The Sufi dervishes bear testimony in lofty flights of their souls, to planes or spheres beyond the existential sphere, where an infinite plethora of possibilities (Imkan) lie dormant. While eternal in the principles of their nature, these virtual archetypes of what is experienced on earth project themselves in the existential mode, which is transient. Moreover, there is an ever-recurrent flow from the inexhaustible pool of all possibilities into the existential realm. The non-manifest slumbers in the virtuality of possibility.

There is no thing whose treasuries are not with Us. Qur'an 15-21

The treasuries of the things are only the possibilities of the things, nothing else since the things have no existence in their entities.
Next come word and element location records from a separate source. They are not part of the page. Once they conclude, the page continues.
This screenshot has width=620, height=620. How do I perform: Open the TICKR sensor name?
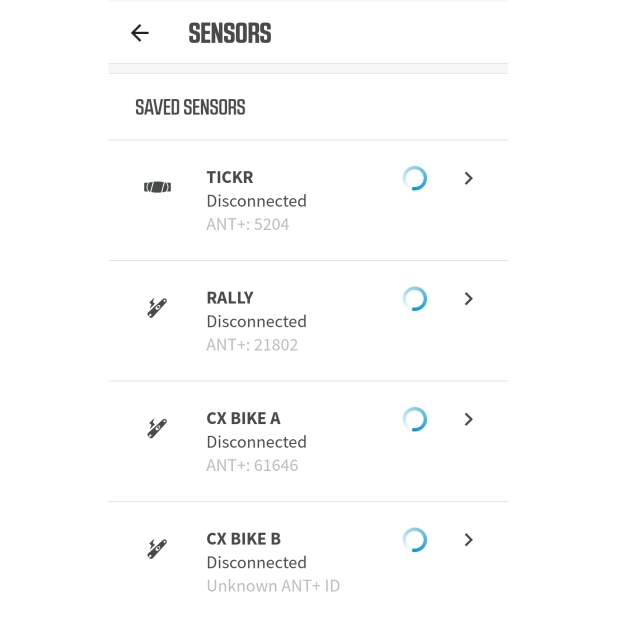(x=230, y=177)
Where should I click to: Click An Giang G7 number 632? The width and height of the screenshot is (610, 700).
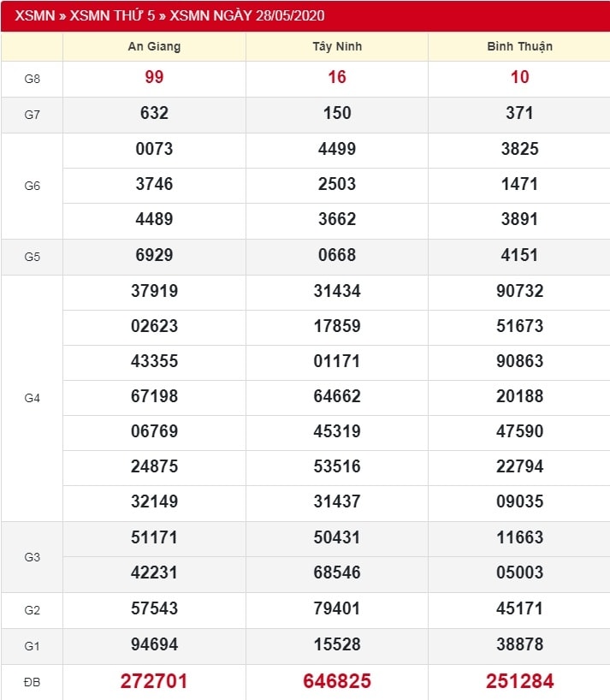(x=154, y=113)
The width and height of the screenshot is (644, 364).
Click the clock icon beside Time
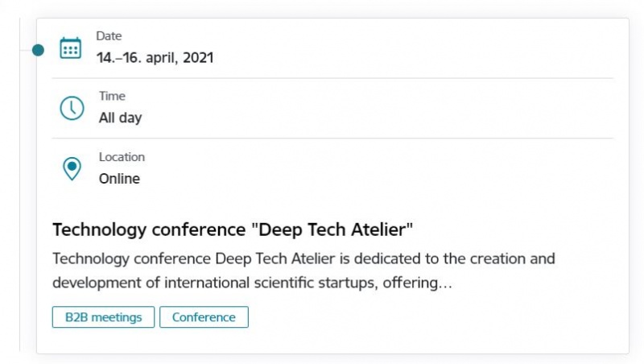coord(72,108)
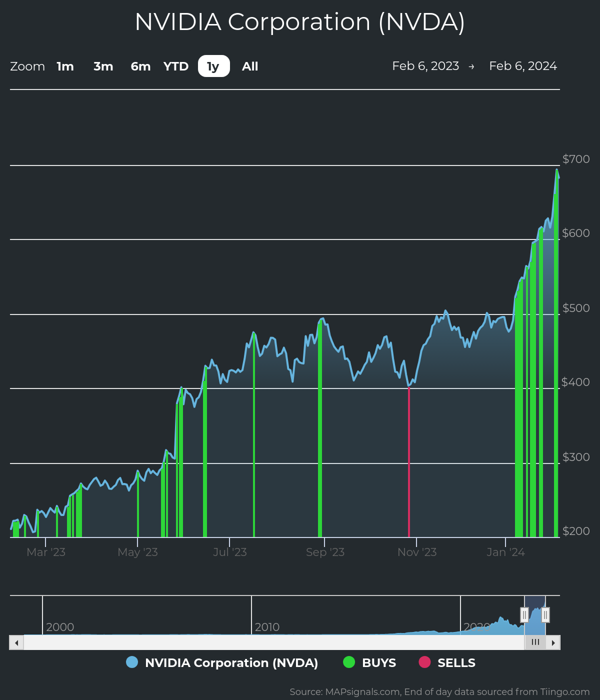Select the 3m zoom preset
The width and height of the screenshot is (600, 700).
click(103, 66)
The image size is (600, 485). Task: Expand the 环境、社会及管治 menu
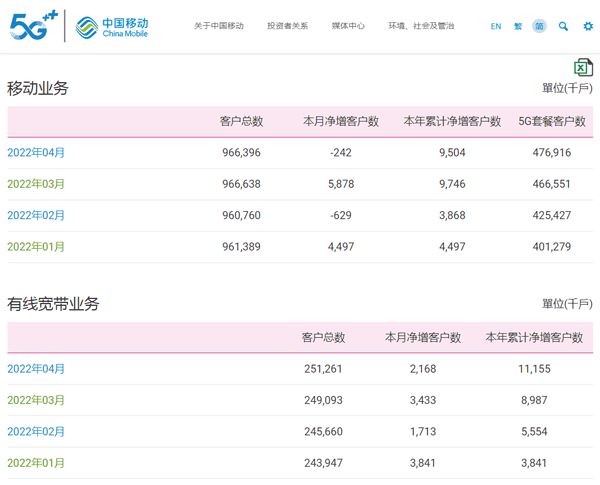click(421, 26)
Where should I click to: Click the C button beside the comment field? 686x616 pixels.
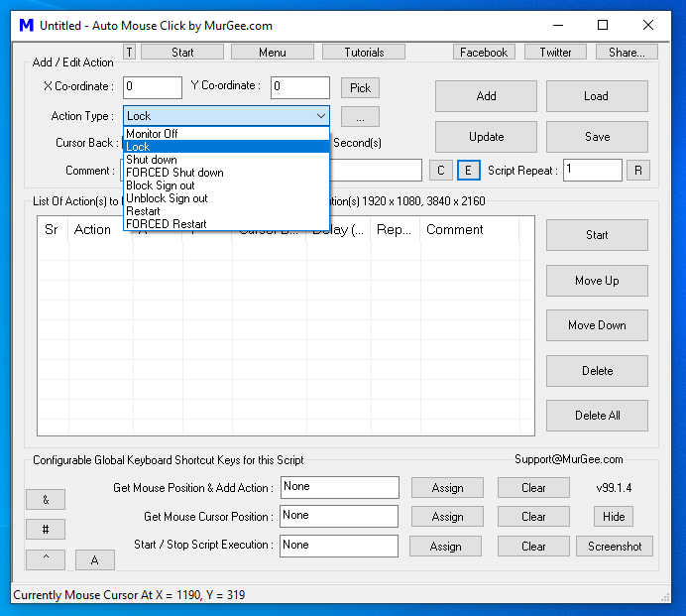[441, 171]
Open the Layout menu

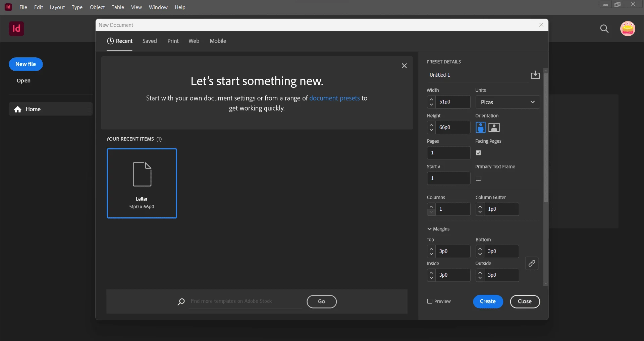click(57, 7)
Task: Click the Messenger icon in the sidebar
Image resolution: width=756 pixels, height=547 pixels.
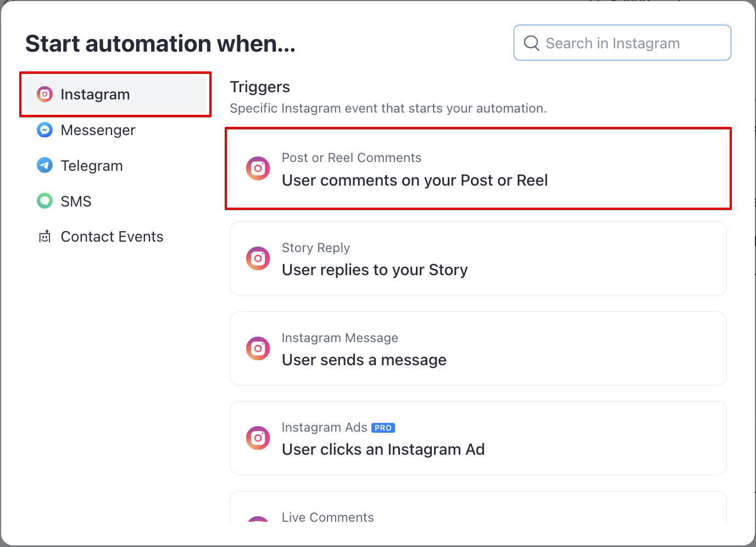Action: tap(45, 130)
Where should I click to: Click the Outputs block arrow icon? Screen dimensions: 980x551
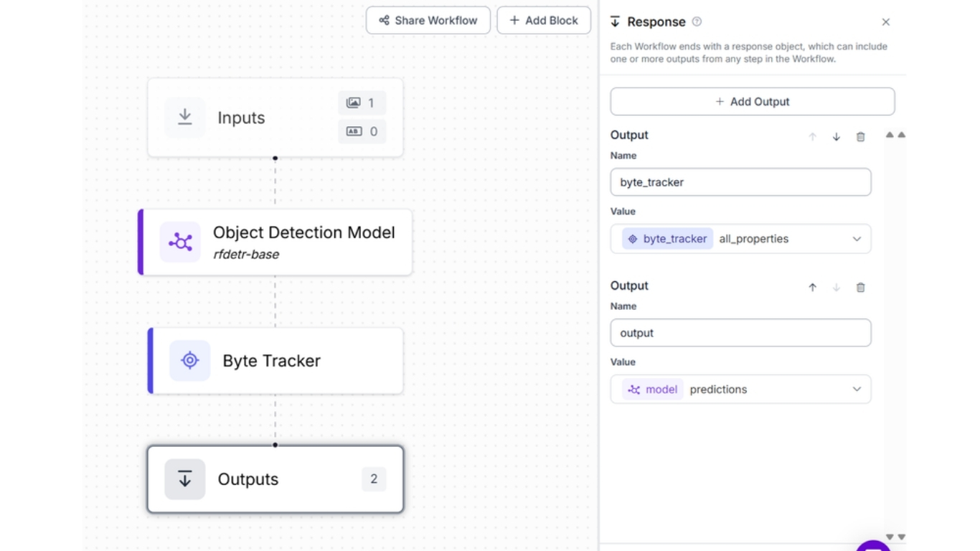tap(184, 479)
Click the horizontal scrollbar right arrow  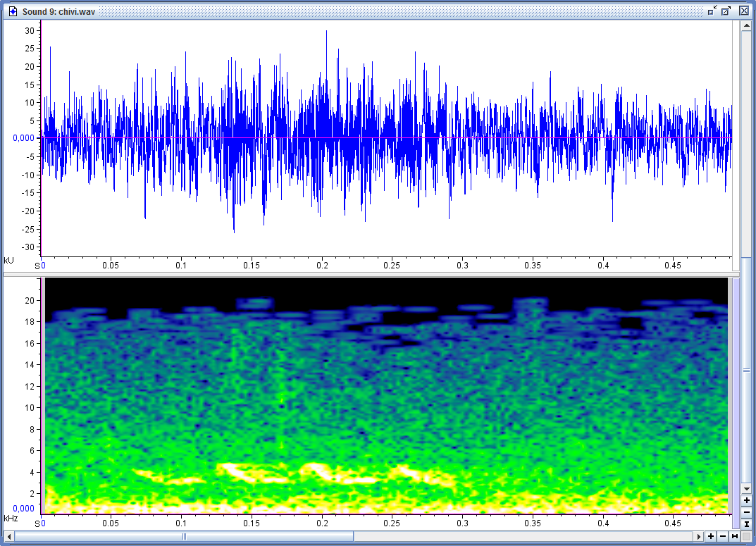click(699, 537)
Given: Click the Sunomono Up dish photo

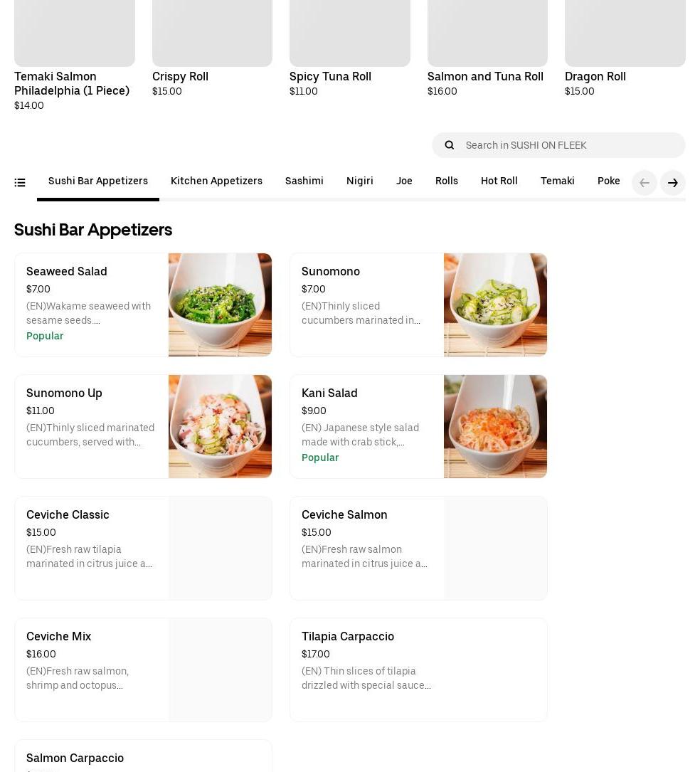Looking at the screenshot, I should point(220,426).
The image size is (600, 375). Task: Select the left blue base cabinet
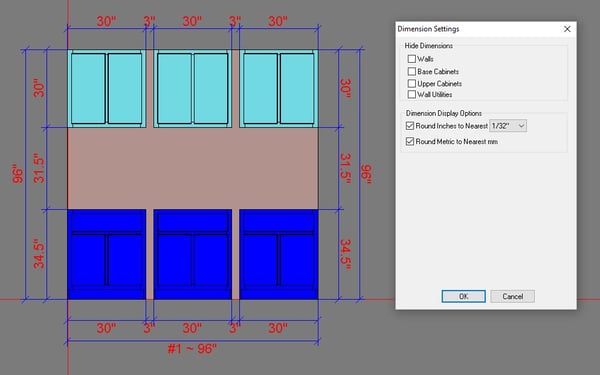tap(107, 254)
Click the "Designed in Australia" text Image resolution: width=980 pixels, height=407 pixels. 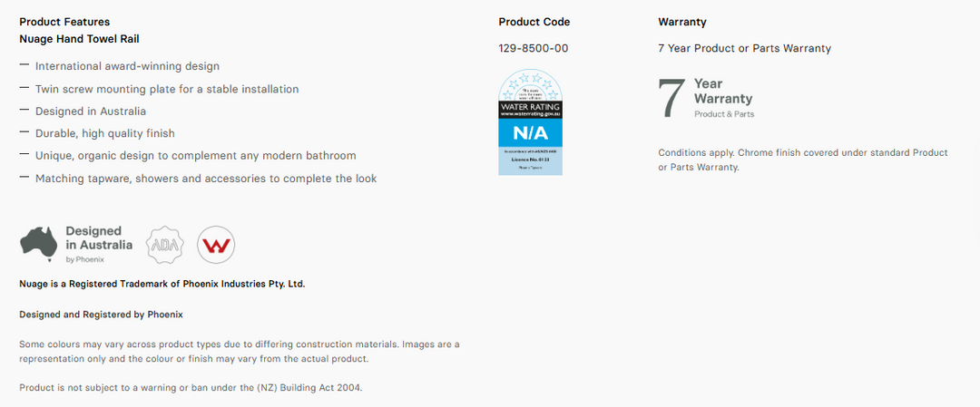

On the other hand they possess immutability. For in the state of their nonexistence, things are witnessed by God.Ibn' Arabi. (1989, p 87)

The crucial issue is: whatever interaction these two poles of the antinomy might entertain.

He brings them out from the treasuries from existence which we do not perceive, to an existence which we do perceive.

Ibn' Arabi (1989, p 87)

...Possible things become qualified by existence from behind the veil of the Divine attributes.Etudes

For possibility is a prayer, a call to the Necessary being who at every instant recreates the cosmos in a new form.Ibn'Arabi (1989, p 89)

In matter, life unfolds, discovers, realizes the consciousness that has been so to speak buried in it for thousands of years.Hazrat Inayat Khan...

God is hidden in His creation.

(A Meditation Theme for Each Day. p 31)

It is in the manifest realm that it becomes a reality.

According to al Hallaj, God, envisioned as Reality beyond the existential state, in the solitude of oneness (beyond multiplicity), projected Himself by dint of form, (although intrinsically formless) in order to acquire a subsidiary, supererogatory mode of knowledge that accrued to the knowledge of the principles of His being, that he embodies eternally , presumably adding further sense to this primeval, paramount knowledge.

One could equally say: God wishes to see His essence in an all- inclusive object which, by being endowed by existence summarizes the divine order, so that He may thus manifest His mystery to Himself . Ibn'Arabi (1975 p 8)

God discovers His perfection in the imperfection of the creature... Imagine grasping the bounty in a seed while contemplating a flower.Hazrat Inayat Khan.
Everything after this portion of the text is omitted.